Я была настолько ошеломлена, что посмотрела прямо ему в глаза. Наверное, мне не следовало этого делать. Наверное, это было очевидно для любого, кто проявлял ко мне внимание. Может быть, я разговаривала во сне. Может быть, он читал мой дневник. Может быть, мы сами все рассказываем кому-то, по чуть-чуть, каждый день, сами того не осознавая. И именно так мы возвращаемся к жизни. Если это правильный человек. Если он слушает.


Делая вид, что убираюсь в комнате, я поднимаю библиотечную карточку, которую мне вернула Джулия. Она сказала, что нашла ее в кармане Кэплана и что она почти не испортилась после стирки. Я сказала ему, что это мусор. Это и есть мусор. Но тот факт, что Кэплан сохранил ее и что Джулия сохранила ее, заставил меня с облегчением усесться на их кухонный табурет.
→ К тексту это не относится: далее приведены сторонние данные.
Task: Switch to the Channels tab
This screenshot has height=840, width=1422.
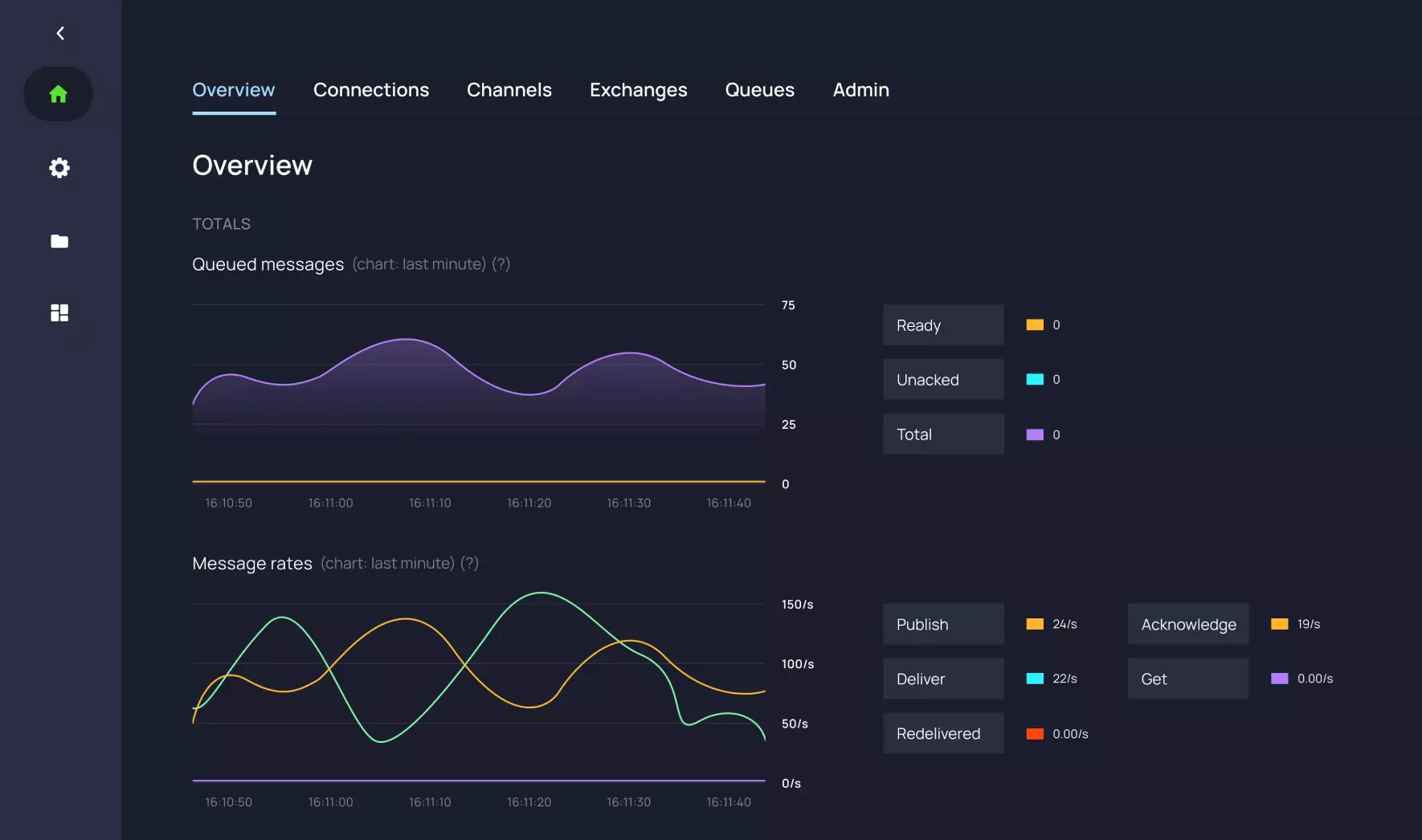Action: (x=509, y=90)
В комнате теперь стерильно, как в больнице. Но это только еще больше вгоняет меня в уныние, и я спускаюсь вниз, нацеленная убрать весь дом. Наверное, сегодня мне просто хочется побыть несчастной. В итоге, остановившись у холодильника, я ищу взглядом рождественскую открытку, чтобы увидеть его лицо, испытать себя, но ее нигде нет. Я смотрю за холодильником, на полу, в мусорном ведре. Я продолжаю искать, хотя уже понимаю, что это Кэплан избавился от нее. Пустое место, где раньше висела открытка, мозолит глаза и приводит меня в замешательство. Я ощущаю одновременно благодарность и дисгармонию. Взяв магнит, я прикрепляю на освободившееся пространство библиотечную карточку «Хризантемы».

21
Кэплан

В тот день в Ту-Докс солнце заходит дважды. Один раз – для всех, в пятнадцать минут десятого, когда мы лежали на крыше. Затем еще раз – только для меня, в три часа ночи, когда окно ее спальни наконец-то погасло.

Оказывается, что так оно и было бóльшую часть моей жизни, только я этого не замечал. Я засыпаю, гадая, а как это все было для нее. Но если меня это мало заботило на протяжении десяти лет, будет несложно и дальше не придавать этому особого значения.

Последние две недели в школе –  это настоящий глумеж, но в хорошем смысле. А в этом году все вообще как в тумане. Каждый день имеет свою тематику. Каждый вечер кто-нибудь закатывает очередную вечеринку по случаю окончания школы. В понедельник и вторник у нас выпускные экзамены. В среду День десятилетий[29]. В четверг День близнецов. В пятницу День фильмов о старшей школе. В следующий понедельник День прогулов для учеников выпускного класса. Во вторник День школьного единства. В среду вечером выпускной бал. В этот день по традиции все выпускники приходят в школу в пижамах, а остальные –  в безвкусной модной одежде. В четверг мы не идем в школу, а в пятницу утром нам вручат аттестаты. И на этом все.